Comparison with Backpropagation Through Time (BPTT)
Two well-known gradient-based techniques for recurrent learning with unique features are RTRL and BPTT:
Online vs. Offline Learning
After every input/output pair, the parameters of the online learning algorithm RTRL are updated. The complete sequence (or a reduced portion) must be processed before calculating gradients and updating parameters in BPTT, which is often an offline technique.
Memory and Time
Although BPTT particularly Truncated BPTT, or TBPTT is frequently employed in practice, if the truncation horizon is too tiny, it is limited in its capacity to acquire very long-term dependencies due to truncation bias. Long sequences take a lot of memory because it also has to store previous states. By avoiding context truncation and the necessity to cache previous activations, RTRL seeks to get around these restrictions. However, compared to TBPTT (which has an O(n^2) runtime when truncated), the original RTRL was historically unworkable due to its high time (O(n^4)) and memory (O(n^3)) complexity.
Gradient Propagation
Gradients are propagated forward in time by RTRL and backward in time by BPTT.
Equivalence for Batch/Pattern Updates
Because they compute the identical derivatives, RTRL and BPTT are comparable for batch and pattern weight updates.

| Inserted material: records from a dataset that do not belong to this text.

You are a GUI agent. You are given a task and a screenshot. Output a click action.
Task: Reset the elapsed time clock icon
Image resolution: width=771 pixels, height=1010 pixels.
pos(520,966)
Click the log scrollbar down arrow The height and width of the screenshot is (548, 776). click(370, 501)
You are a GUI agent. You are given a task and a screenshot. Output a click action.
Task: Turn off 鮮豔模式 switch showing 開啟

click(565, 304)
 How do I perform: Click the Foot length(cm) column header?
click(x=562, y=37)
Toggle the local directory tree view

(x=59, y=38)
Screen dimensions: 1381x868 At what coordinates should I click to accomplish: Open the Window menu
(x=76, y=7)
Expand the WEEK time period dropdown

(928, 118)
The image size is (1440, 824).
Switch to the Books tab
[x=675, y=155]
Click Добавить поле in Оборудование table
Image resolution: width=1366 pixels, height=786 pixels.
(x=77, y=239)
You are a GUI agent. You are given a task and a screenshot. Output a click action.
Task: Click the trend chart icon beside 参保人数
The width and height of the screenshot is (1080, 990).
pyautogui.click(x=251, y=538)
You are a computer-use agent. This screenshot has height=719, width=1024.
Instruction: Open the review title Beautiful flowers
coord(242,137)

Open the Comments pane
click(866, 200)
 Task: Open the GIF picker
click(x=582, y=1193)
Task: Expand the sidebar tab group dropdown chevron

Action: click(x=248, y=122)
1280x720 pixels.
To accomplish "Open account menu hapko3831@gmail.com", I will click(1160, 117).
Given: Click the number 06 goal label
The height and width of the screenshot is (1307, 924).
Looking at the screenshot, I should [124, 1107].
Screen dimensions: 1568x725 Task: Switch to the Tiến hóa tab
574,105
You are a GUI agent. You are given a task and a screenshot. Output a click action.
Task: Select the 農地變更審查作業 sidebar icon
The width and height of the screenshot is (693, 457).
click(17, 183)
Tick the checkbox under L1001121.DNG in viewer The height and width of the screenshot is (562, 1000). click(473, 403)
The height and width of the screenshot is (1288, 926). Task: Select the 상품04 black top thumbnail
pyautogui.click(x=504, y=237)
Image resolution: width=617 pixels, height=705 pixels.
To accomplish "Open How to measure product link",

Additional Insights and Experimental Findings
Tractability
Research frequently concentrates on neural architectures with element-wise recurrence, which enable tractable RTRL without approximation, in order to scale RTRL to difficult challenges.
Convergence
Although RTRL (and its precise gradient computation) can attain minimal error, it frequently necessitates a longer training period in contrast to certain quicker but less precise techniques.
Approximation Variance
The rate of convergence is closely correlated with the variance of gradient estimates. Learning is slowed down by algorithms like UORO, which introduce a lot of variance. KF-RTRL is a more successful online learning strategy since it targets and significantly eliminates this noise.
Online Updates and Learning Rate
In practice, RTRL’s online updates only make the estimated gradient accurate up to a certain point, which is typically not a problem at small enough learning rates.
Enhancing Online Learning Algorithms
By resetting gradient approximations and eliminating “stale gradients,” methods such as resetting the hidden state with a tiny probability (as employed in Penn TreeBank studies) can aid online learning algorithms.